Logo Inilah Round Logo Inilah Letter

Find and Follow Us

Jumat, 20 Juli 2018 | 03:52 WIB
 

Penyelam Tewas Saat Operasi 12 Remaja di Gua

Oleh : - | Jumat, 6 Juli 2018 | 14:17 WIB
Penyelam Tewas Saat Operasi 12 Remaja di Gua
(Foto: REUTERS/Soe Zeya Tun)

INILAHCOM, Chiang Rai--Seorang mantan penyelam Angkatan Laut Thailand meninggal dalam upaya penyelamatan 12 remaja dan seorang pelatih sepakbola yang terjebak dalam gua, Jumat (6/7/2018), dini hari, demikian laporan BBC.

Saman Gunan, yang berusia 38 tahun, hilang kesadaran lalu tenggelam saat hendak ke luar dari Gua Tham Luang setelah mengirim pasokan perbekalan untuk kelompok remaja tersebut.

"Mantan anggota pasukan katak yang secara sukarela bergabung dengan tim penyelamat tewas sekitar pukul dua dini hari," ujar Wakil Gubernur Chiang Rai, Passakorn Boonyaluck.

Setelah sempat berdinas di Angkatan Laut dan mencapai pangkat sersan mayor, Gunan mengundurkan diri dari kemiliteran namun kembali bergabung dengan mantan rekan-rekannya untuk operasi SAR di Tham Luang.

Gunan diklaim sebagai pelari dan peseda aktif setelah mundur dari dinas militer.

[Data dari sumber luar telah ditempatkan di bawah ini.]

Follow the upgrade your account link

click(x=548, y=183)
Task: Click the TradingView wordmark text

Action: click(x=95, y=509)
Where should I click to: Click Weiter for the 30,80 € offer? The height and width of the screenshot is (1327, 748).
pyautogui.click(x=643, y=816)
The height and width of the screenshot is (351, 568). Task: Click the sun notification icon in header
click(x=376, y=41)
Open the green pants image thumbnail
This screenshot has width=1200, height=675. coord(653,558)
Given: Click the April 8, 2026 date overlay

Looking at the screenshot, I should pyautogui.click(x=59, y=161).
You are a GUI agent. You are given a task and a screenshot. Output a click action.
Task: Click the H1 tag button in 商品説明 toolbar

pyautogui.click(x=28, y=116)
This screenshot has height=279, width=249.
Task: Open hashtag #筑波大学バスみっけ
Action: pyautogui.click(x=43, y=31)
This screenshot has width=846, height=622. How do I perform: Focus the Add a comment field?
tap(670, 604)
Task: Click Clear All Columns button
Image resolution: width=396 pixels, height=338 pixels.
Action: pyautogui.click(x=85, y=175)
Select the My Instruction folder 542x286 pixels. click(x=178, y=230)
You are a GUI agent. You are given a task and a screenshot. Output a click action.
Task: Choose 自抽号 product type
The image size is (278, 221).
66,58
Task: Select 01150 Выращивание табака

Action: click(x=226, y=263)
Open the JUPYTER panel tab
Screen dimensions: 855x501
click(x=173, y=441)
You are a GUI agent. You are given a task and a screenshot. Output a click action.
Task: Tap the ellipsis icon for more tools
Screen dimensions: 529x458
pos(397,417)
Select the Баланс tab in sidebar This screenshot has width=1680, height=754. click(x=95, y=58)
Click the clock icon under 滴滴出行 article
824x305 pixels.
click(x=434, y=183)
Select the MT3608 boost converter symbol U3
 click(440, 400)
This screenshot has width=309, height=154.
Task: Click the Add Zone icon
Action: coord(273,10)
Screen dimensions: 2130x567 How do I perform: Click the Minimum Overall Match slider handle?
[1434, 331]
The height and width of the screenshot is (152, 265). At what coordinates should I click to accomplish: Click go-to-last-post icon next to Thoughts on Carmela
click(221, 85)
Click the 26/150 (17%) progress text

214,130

"Tugasnya adalah mengirim oksigen. Sayangnya dia tidak membawa cukup oksigen untuk dirinya sendiri saat ke luar gua," kata otoritas tim penyelamat.

Sekitar 1.000 orang terlibat dalam operasi penyelamatan 12 orang di dalam gua yang banjir tersebut, baik itu dari penyelam Angkatan Laut Thailand, tentara dari matra lainnya, serta sukarelawan yang berstatus warga sipil.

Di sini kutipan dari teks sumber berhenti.